Several years ago I had a wonderful opportunity to travel to Lagos, Nigeria to work with the Governor’s staff and evaluate their police academy training system. During that visit, I was fortunate to have a formal meeting and take part in a press conference with the Governor of Lagos. The Governor commented to me privately and made the public statement that he desired to raise the standards for the police as he wanted well paid, educated and “pensionable” employees as his police officers. He saw this as a path to eliminating the corruption that was in the police agencies by hiring and retaining better officers. I found it interesting that he saw that as the path, which I whole heartedly agree with, and unfortunately in the United States, we have cut pay and benefits and are now experiencing recruitment and retention problems.

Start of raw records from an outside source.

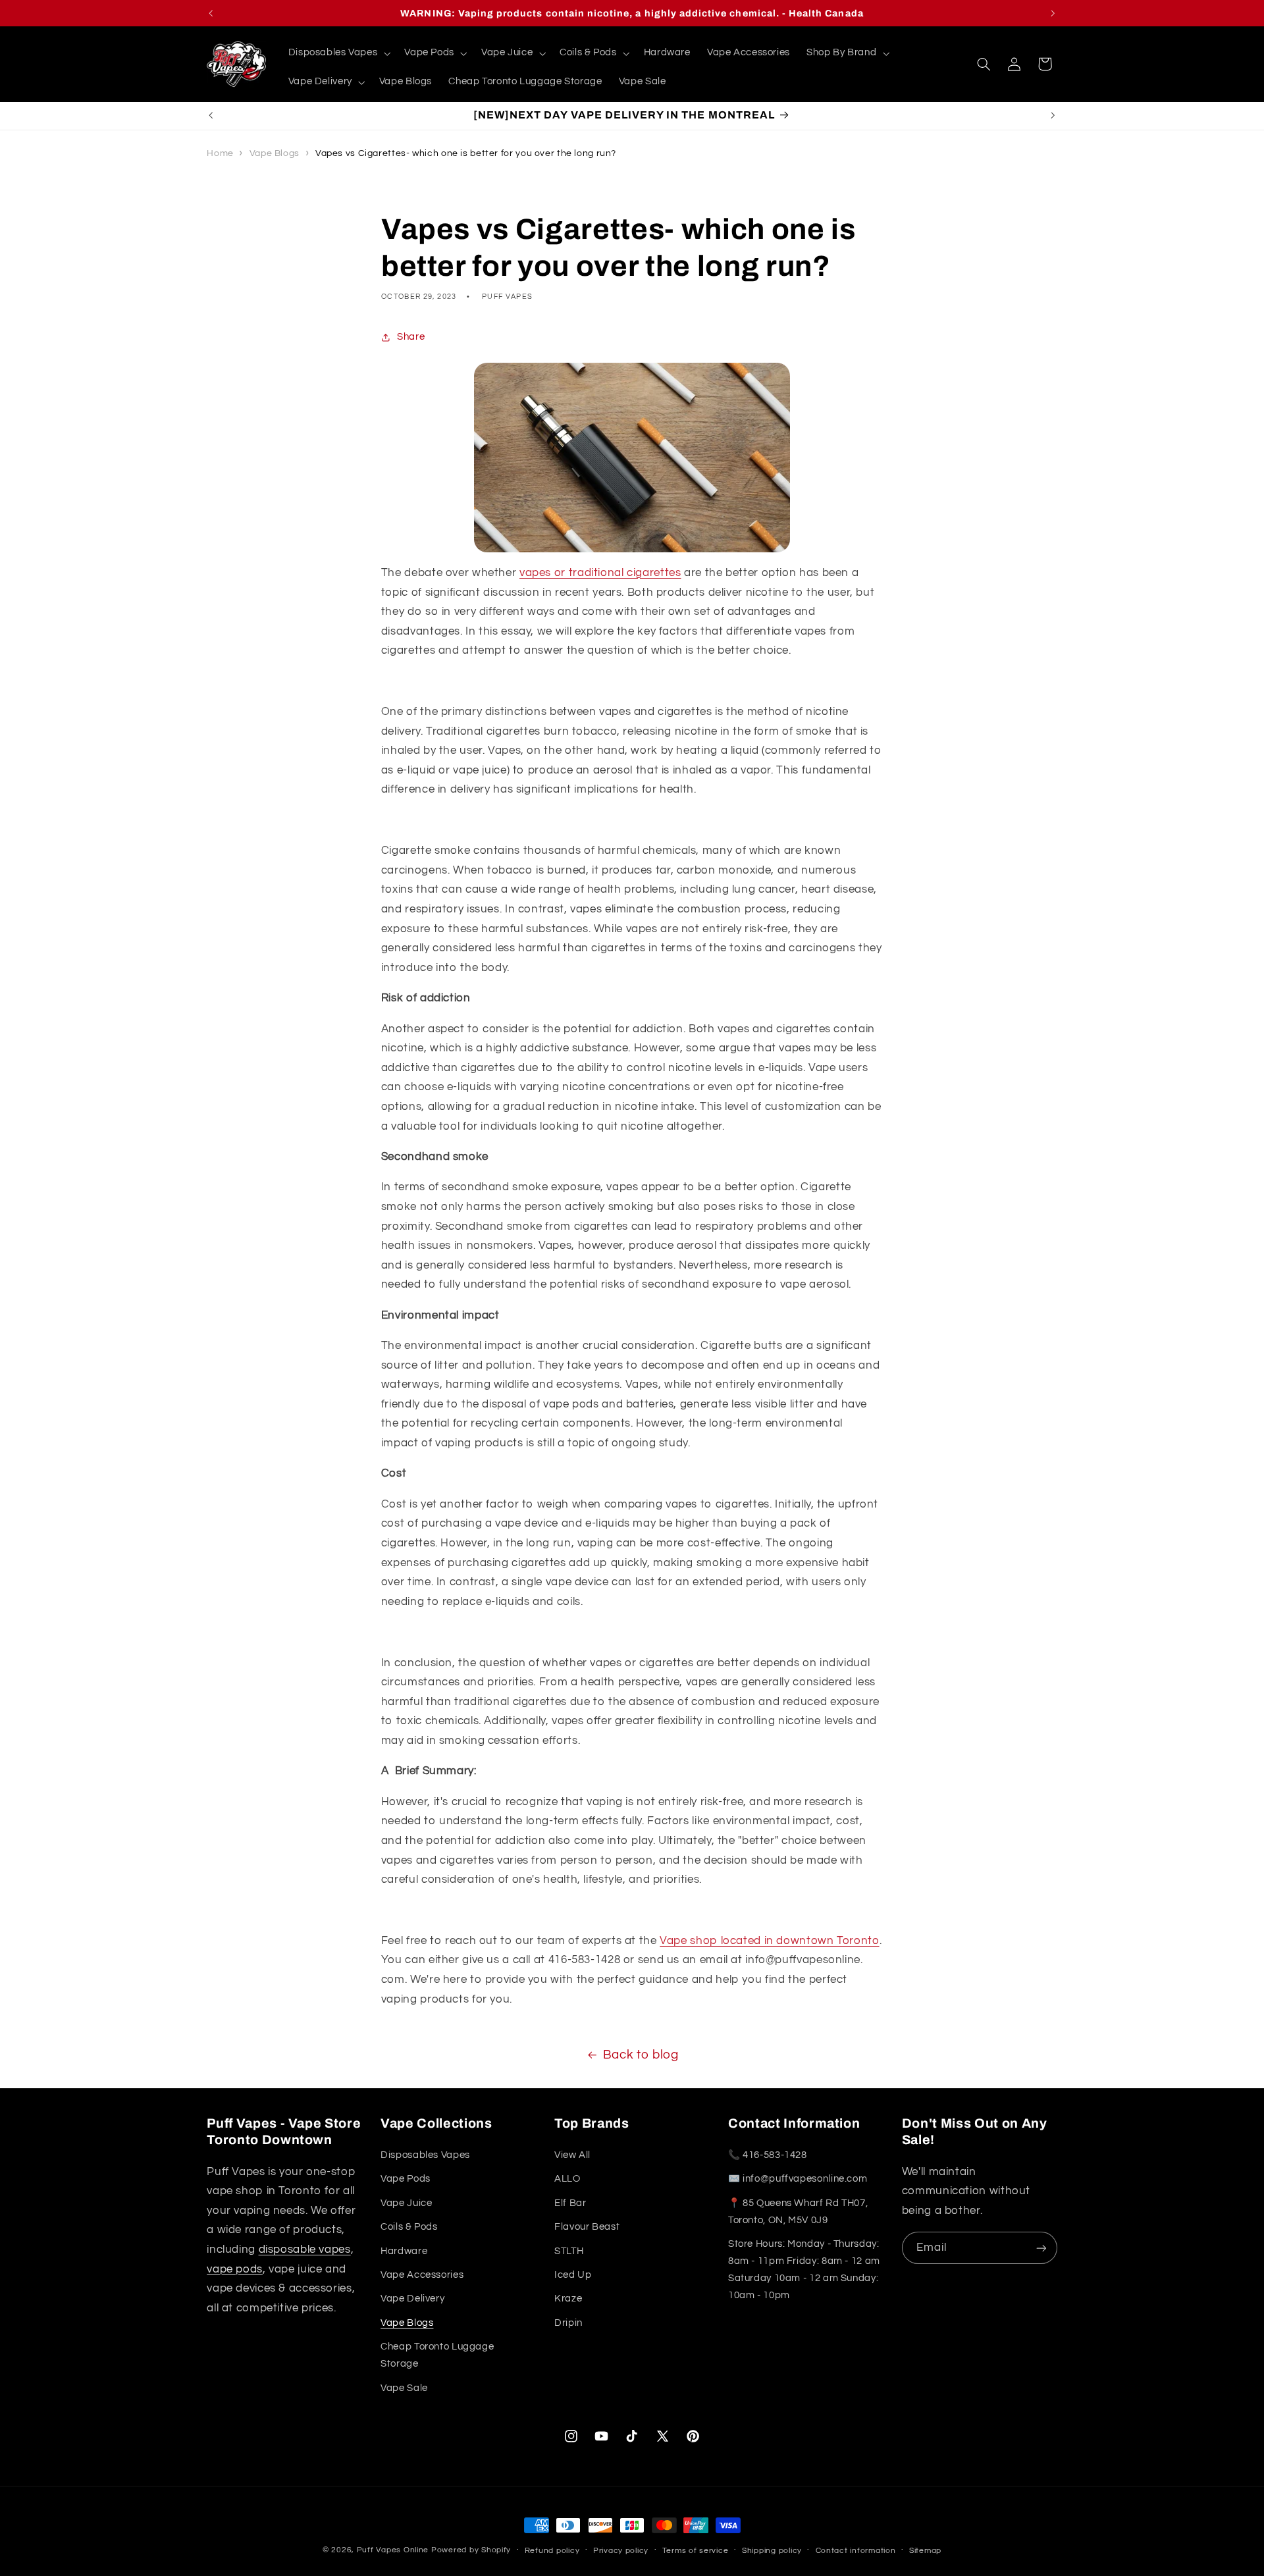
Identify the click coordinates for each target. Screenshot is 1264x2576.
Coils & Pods (409, 2227)
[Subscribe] (1041, 2248)
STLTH (568, 2251)
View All (572, 2155)
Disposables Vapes (425, 2155)
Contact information (856, 2550)
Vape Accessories (422, 2275)
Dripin (568, 2323)
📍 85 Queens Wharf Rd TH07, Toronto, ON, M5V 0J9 (798, 2211)
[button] (338, 53)
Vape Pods (406, 2179)
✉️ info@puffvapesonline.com (797, 2179)
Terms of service (695, 2550)
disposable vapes (305, 2249)
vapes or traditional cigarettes (600, 573)
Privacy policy (620, 2550)
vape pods (235, 2269)
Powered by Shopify (471, 2550)
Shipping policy (772, 2550)
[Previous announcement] (211, 13)
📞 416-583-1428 (767, 2155)
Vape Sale (404, 2388)
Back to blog (641, 2055)
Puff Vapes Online (393, 2550)
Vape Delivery (412, 2299)
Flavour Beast (586, 2227)
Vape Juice (406, 2203)
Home (220, 153)
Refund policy (552, 2550)
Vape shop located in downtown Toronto (769, 1941)
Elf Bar (570, 2203)
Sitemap (925, 2550)
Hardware (404, 2251)
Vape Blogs (275, 153)
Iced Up (572, 2275)
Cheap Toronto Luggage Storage (437, 2355)
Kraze (568, 2299)
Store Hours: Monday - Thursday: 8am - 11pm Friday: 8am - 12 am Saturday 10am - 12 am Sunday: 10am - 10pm (804, 2269)
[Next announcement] (1053, 13)
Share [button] (411, 337)
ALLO (567, 2179)
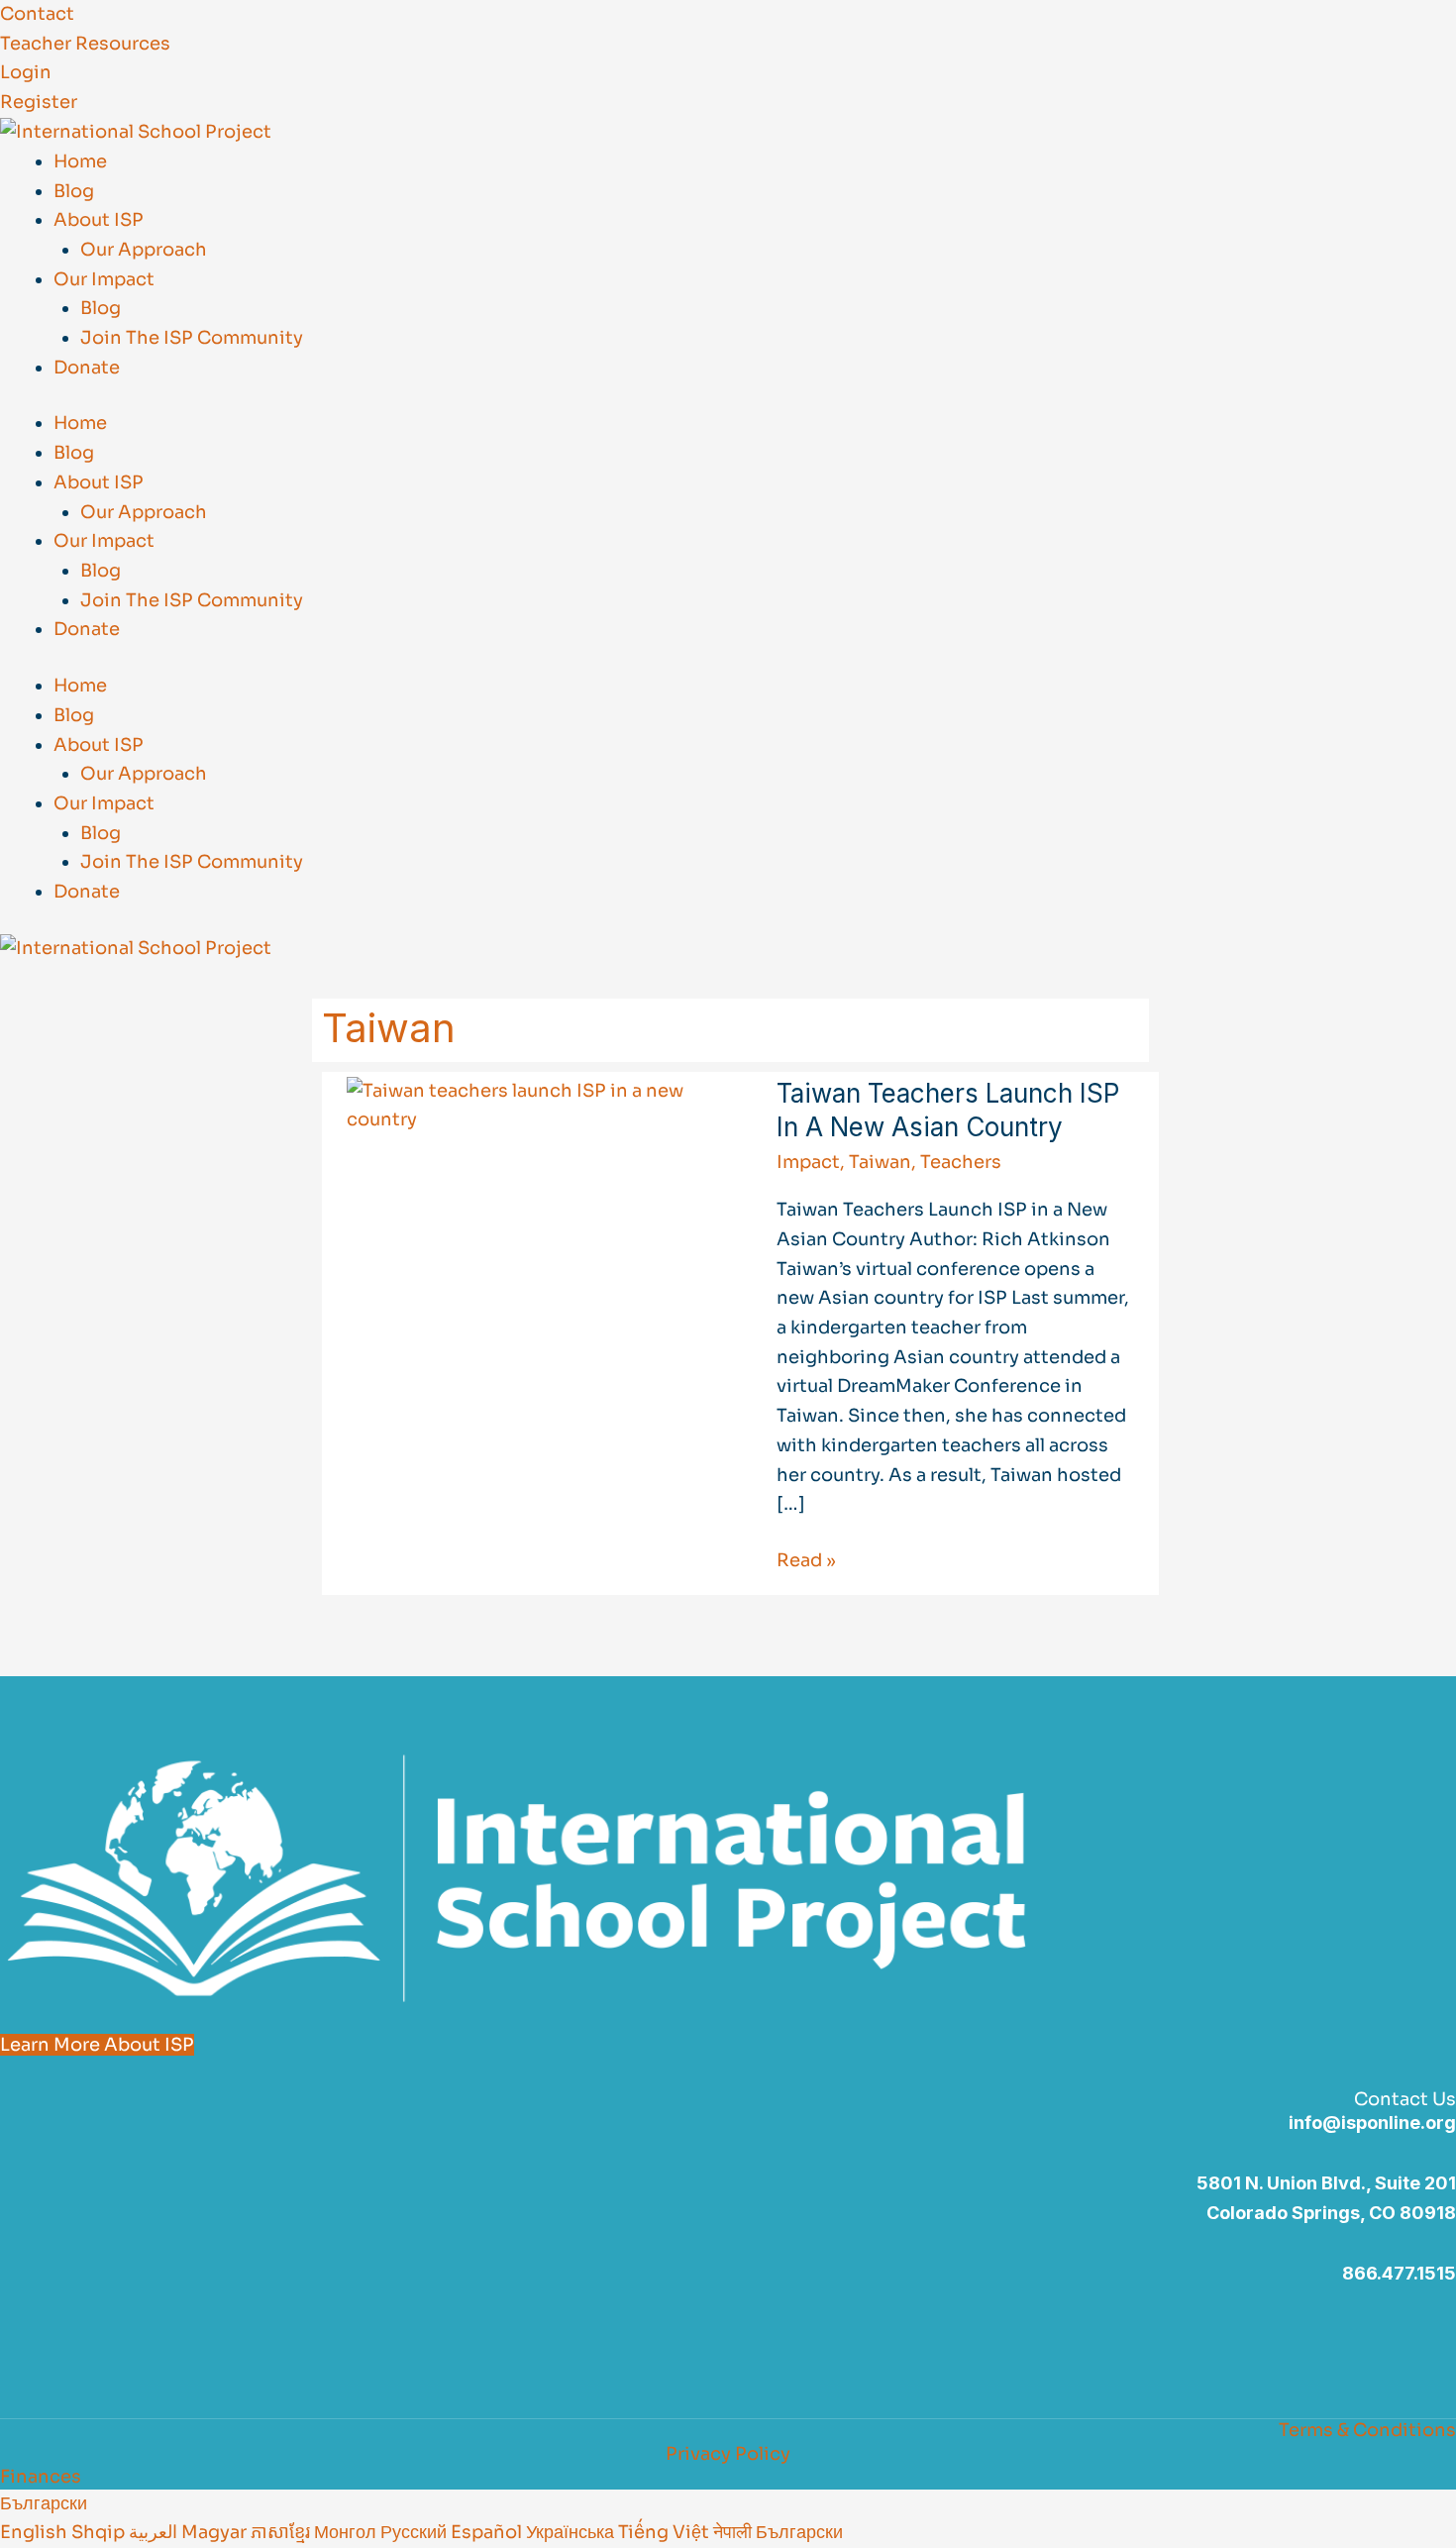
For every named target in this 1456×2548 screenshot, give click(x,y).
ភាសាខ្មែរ (282, 2532)
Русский (415, 2532)
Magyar (216, 2532)
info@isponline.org (1372, 2122)
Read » (806, 1558)
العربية (155, 2532)
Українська (572, 2532)
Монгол (347, 2532)
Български (43, 2503)
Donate (86, 367)
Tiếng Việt (665, 2532)
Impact (808, 1162)
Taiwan (880, 1162)
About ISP (98, 220)
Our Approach (143, 250)
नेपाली (734, 2532)
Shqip (100, 2532)
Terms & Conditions (1367, 2430)
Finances (40, 2477)
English (35, 2532)
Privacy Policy (728, 2454)
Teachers (960, 1162)
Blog (73, 191)
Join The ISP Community (191, 338)
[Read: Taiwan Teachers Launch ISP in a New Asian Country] (534, 1104)
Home (80, 161)
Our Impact (104, 279)
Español (488, 2532)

I had one other interesting encounter that is very relevant in today’s environment of the hatred of police as portrayed in the media. On the 11 hour flight home, I sat next to a very pleasant Nigerian man who owned a cement business in Lagos. I shared with him what my work was in Lagos after which he responded that he was very glad that I was helping the Governor as the Lagos police were seen as very corrupt. After a moment’s pause, he shared with me the thought that although the Nigerian police needed help in eliminating the corruption, he did like a certain level of lawlessness. He continued that he had grown up partially in the United States and spent time in Washington, DC. He stated that he was always concerned in the States about having issues like expired license tabs or driver’s license and that in Lagos that was not a worry. My response to him was that I can see how a certain level of lawlessness would be attractive, but I asked him at what level of lawlessness would he accept. I continued that we as humans seem to always take it one step farther and using the example of speed limits, that no matter what speed is set, we as humans will go past it. Thus if we agree to a certain level of lawlessness, someone will take it to the next level. I pointed out to him that he was a fairly young, strong person who could take care of himself and his family, but that one day he would be of an age or possibly ill of health that he would not be as capable. Then who would protect him and those he cared about? He agreed citing that he had not thought about it in that manner.
Regardless of the number of people who want less police, which I believe are very few, that reality is not feasible and I believe even those that want it know that. Once the media lets go and this is not in our face everyday, we as the police and the community will work out the issues. Let’s be patient and continue to serve out communities to the highest manner possible.